学びを終え、仕事を持ち、自分の足で歩き始める。依存から独立へ、他者の力を借りずに自分の道を切り拓いていく――そういう自立と実力のエネルギーを持った運です。
キーワード
自立・実力・安定・独立・誠実・堅実
エネルギーの性質
建禄は、自分の力を信じて歩む、堅実なエネルギーです。
実力をコツコツと積み上げ、着実に前へ進む力があります。派手さよりも誠実さを大切にし、地道な努力を厭わない。その堅実さが、長い時間をかけて周囲からの信頼につながっていきます。

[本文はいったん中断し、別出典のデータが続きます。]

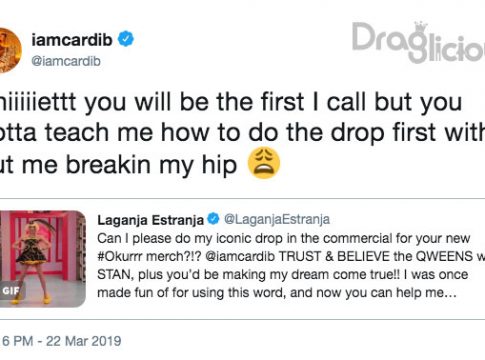Click the blue verified badge beside iamcardib
This screenshot has height=360, width=485.
click(x=126, y=39)
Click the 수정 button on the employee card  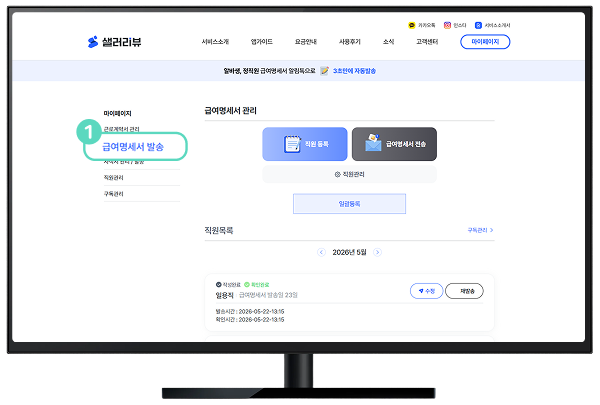click(426, 291)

自立心が強く、人に頼ることへの抵抗を感じやすい面もあります。
自分の力を頼りに立ち続ける――それが建禄のエネルギーです。
十二運のなかでの位置
十二運は、長生・沐浴・冠帯・建禄・帝旺(力を増していく前半)、衰・病・死・墓・絶(力を手放していく後半)、胎・養(次へ向けた準備)という流れで巡ります。
建禄は前半の四番目。帝旺のひとつ手前で、力が充実しながらも、まだ過剰になっていない段階です。十二運のなかでもっとも扱いやすい運とされます。
四柱のどこにあるか
年柱(幼少期・先祖・父親)――家に地力があり、堅実な環境で育ちやすい柱です。
月柱(青年期・家庭・仕事・才能)――十二運でもっとも重く見る柱です。ここに建禄があると、実力で身を立てる形になります。組織でも独立でも、自分の腕が評価につながりやすい配置です。
日柱(自分・配偶者・健康)――本人の自立心がもっとも強く出る柱です。人に頼るのが苦手で、抱え込みやすい面もあります。
時柱(晩年・子・部下)――晩年まで働き続けられる柱です。子や部下が自立した人になりやすいとされます。
運の巡りで出会うとき
大運や年運で建禄が巡る時期は、自分の力が正当に働く時期です。独立・転職・責任ある役目など、自分で立つ動きと縁があります。
古典では、建禄の柱の支が行運と冲になるとき、独立などの吉事につながるとされます。動きたくなったら、無理に抑えないほうがよい時期です。
日柱が建禄になる日
六十干支のうち、日柱が建禄になるのは次の4日だけです。
甲寅・乙卯・庚申・辛酉
十二運のなかでも該当日がもっとも少ない運のひとつで、しかもこの4日はいずれも子丑空亡にあたります。日柱に建禄を持つ人は、実力と空亡という二つの性質を併せ持つことになります。